[iris] k8s: test resource collection through public seams

rjpower · rjpower · commit ac335137bf84 · 2026-06-23T03:36:15.000Z
Address review feedback: the resource-collection tests reached into
provider._resource_collector._collect_once(), which lib/iris/TESTING.md
rejects (no assertions on private state / internal dispatch).

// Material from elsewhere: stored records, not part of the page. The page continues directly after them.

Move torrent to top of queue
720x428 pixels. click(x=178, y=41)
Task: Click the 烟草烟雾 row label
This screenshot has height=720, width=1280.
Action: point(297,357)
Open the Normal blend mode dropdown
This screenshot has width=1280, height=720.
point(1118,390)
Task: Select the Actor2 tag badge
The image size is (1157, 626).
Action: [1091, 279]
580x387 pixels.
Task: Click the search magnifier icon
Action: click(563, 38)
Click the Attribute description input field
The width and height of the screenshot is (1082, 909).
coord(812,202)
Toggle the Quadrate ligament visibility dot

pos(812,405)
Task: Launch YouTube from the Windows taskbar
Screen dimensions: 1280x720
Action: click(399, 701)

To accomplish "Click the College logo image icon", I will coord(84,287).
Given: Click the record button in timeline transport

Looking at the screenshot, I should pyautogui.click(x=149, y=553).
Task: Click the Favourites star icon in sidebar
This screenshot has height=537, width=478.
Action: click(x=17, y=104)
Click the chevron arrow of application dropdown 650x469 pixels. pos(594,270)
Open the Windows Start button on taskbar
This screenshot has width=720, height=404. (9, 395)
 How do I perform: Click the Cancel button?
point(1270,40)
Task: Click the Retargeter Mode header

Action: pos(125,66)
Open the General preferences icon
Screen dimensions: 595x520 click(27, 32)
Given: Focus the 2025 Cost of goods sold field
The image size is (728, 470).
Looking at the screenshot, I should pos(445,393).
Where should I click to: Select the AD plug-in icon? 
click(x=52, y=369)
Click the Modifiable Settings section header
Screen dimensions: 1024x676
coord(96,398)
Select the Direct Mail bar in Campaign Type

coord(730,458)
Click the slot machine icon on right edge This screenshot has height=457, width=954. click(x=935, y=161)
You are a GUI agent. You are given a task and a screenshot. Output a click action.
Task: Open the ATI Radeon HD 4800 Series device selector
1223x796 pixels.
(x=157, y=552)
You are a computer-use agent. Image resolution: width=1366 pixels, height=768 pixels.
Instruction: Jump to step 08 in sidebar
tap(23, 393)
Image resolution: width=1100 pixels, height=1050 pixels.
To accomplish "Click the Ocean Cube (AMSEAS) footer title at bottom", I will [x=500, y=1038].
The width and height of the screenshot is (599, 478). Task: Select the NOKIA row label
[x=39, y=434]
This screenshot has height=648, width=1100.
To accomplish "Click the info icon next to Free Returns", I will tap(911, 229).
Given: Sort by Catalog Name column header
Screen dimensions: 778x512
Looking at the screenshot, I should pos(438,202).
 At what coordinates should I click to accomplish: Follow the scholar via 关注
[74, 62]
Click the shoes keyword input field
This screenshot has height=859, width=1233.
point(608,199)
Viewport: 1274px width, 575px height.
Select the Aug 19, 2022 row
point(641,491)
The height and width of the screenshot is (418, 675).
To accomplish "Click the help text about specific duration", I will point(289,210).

Make collect_once() public on ResourceCollector and test through public
seams: the None-sample and query-error cases become collector unit tests
that own the collector and call collect_once(); the provider-level
running-vs-terminal registration becomes one integration test that
observes task_stats_table writes via wait_for_condition. Also drop the
private _pods/_lock assertions from the set_pods test in favor of
observing which pods get sampled.
diff --git a/lib/iris/src/iris/cluster/backends/k8s/tasks.py b/lib/iris/src/iris/cluster/backends/k8s/tasks.py
@@ -1174,10 +1174,15 @@ def set_pods(self, pods: dict[tuple[str, int], str]) -> None:
 
     def _run(self) -> None:
         while not self._stop.is_set():
-            self._collect_once()
+            self.collect_once()
             self._stop.wait(timeout=self._poll_interval)
 
-    def _collect_once(self) -> None:
+    def collect_once(self) -> None:
+        """Sample every tracked pod once and append a stat row per pod with usage.
+
+        Runs each ``poll_interval`` on the background thread; also the unit of
+        collection tests drive directly.
+        """
         with self._lock:
             snapshot = list(self._pods.items())
         if not snapshot:
diff --git a/lib/iris/tests/cluster/backends/k8s/conftest.py b/lib/iris/tests/cluster/backends/k8s/conftest.py
@@ -54,9 +54,7 @@ def provider(k8s, log_client, task_stats_table):
         log_client=log_client,
         task_stats_table=task_stats_table,
         log_poll_interval=1.0,
-        # Long enough that the background collector never fires mid-test; resource
-        # tests drive a collection pass synchronously instead of racing the thread.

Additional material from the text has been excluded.